But when they regain their appetite, they roam around through the country, devouring maidens by the dozen. Then all the fathers, that have lovely daughters, must be on their guard. They keep their girls at home, for fear there will be none of them left.

This habit of the dragons to relish, on their bill of fare, only lovely maidens, makes the brave young men want to fight and kill the monsters, because, with so few girls left, they fear that they may not be able to get wives, and, without these, they cannot have homes or be husbands.

But the old dragons were foxy fellows, very cunning and crafty. So they kept out of the way of the knights and heroes, with their swords and spears, and arrows, and bow guns: and even from the fairies, who cast spells over them. It was only once in a while, that a lucky fellow, like Saint George, could stick his spear clear down the monster’s throat. It happened, only rarely, that one like Sigurd, the Norseman, or Susanoo, the Japanese, was able to slay one of the big, clumsy, crawling creatures, with their trusty swords.

Happily there came, once in a while, a good natured dragon; that is, the right sort of a fellow, jolly in disposition, and kind to boys.

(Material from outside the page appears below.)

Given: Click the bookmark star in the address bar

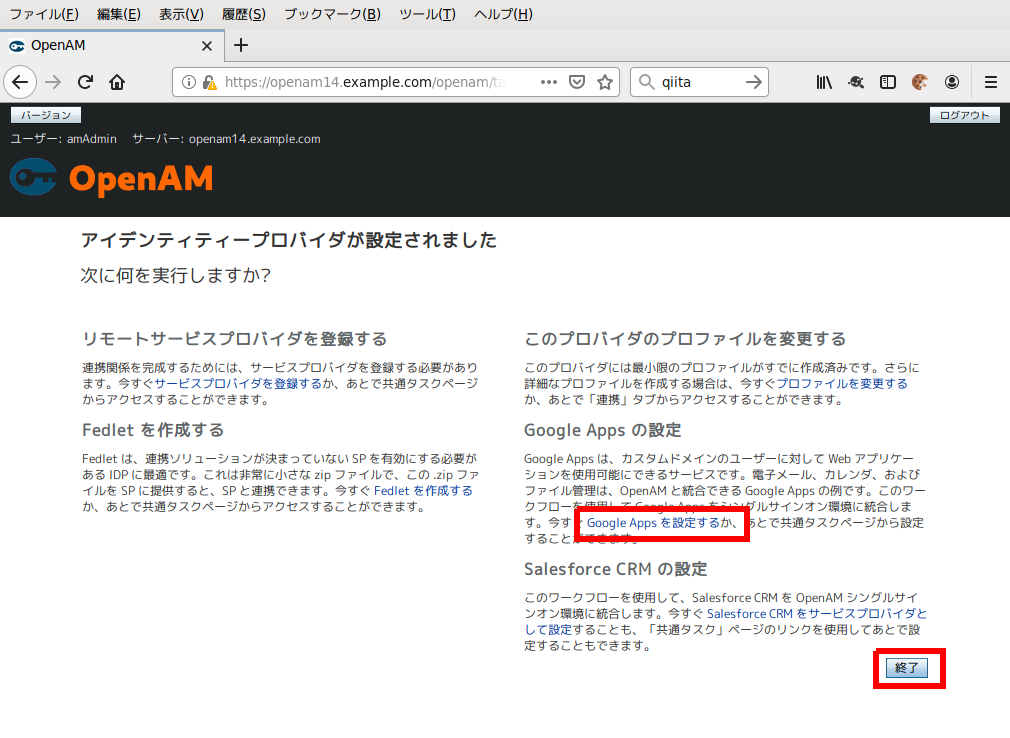Looking at the screenshot, I should pos(605,82).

Such a dragon would even invite a well-behaved man to take dinner with him, and even point out what food on the dragon’s table tasted best.

Of course, the man would not always like what was served up before him to eat; for a mortal cannot always enjoy what comes out of the dragon’s kitchen, nor can he be sure of what he may be swallowing. Nobody enjoys chewing up his grandmother, or his aunts, or cousins, or sisters, even though he might, once in a great while, feel like doing so.

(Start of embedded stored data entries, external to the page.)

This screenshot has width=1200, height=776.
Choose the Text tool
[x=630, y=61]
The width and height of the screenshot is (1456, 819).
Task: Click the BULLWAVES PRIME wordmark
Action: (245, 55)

So when one goes to see a dragon, and does not, himself, get swallowed up, he had better take a sandwich or two with him, and not taste the dragon’s delicacies.

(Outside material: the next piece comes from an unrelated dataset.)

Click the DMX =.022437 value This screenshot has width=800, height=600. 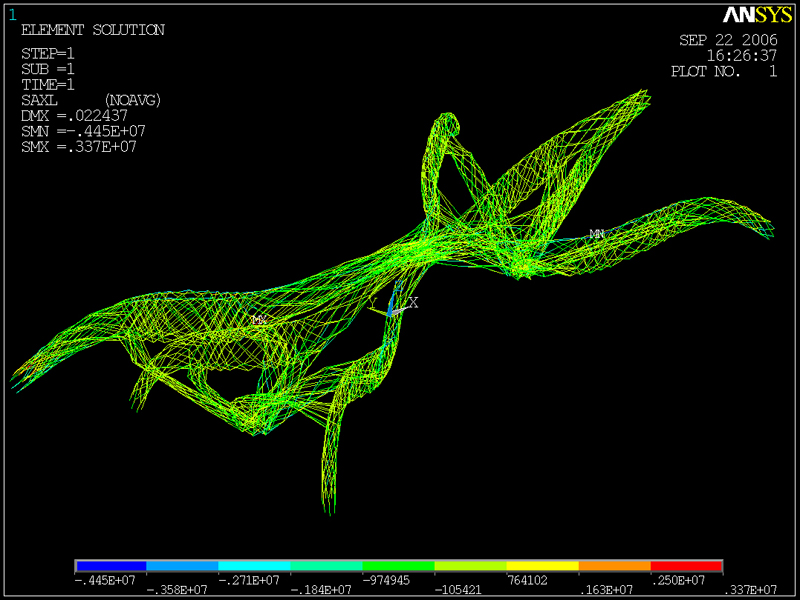coord(74,116)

No pretty girl, or plump young lady, ought ever to pay a visit to a dragon’s cave, because, however kind and polite the monster would wish to be, to his guest, his appetite might be too strong for him. Moreover, the very sight of the lovely maiden might make his mouth water, and then, after roaring out, “um, um,” he would be very apt to gulp her down, at one mouthful. This might happen so quickly, that she would not know where she was, or even think what her mother would say, when she missed her, on ironing day. So, even in the case of a well-behaved dragon, or one supposed to have a good character, any person had better be careful about visiting a dragon’s cave.

Now there was a man in Switzerland, a cooper, who made tubs and buckets, and, once in a great while, a hogshead or a bath tub. His shop sign was a well-hooped barrel, set over his doorway. He was especially expert at making and mending milk churns. Some of the girls used to declare that butter came more quickly, and with less hard work, in churns made by him, than in any others.

His name was not Rip Van Winkle, whose father, by the way, was born in Germany, but he had a wife with a bad temper. She had a great reputation for scolding. It was said that her “tongue, which was only three inches long, could kill a man six feet high.” In fact, some folks declared that she did not need a sword, but she could fight a dragon with her fiery tongue alone. Let her but open her mouth, and such a volley of abuse would be shot out, at the monster, that, no matter how big, or how hungry he was, he would curl up his tail and run, or else flap his wings, like a frightened chicken, and be off.

Now when this cooper was asked how he felt, about having such a scold for a wife, he used to make apologies, and say, “Well, it was not always so. Once, she was so sweet and lovely, that I wanted to eat her up.”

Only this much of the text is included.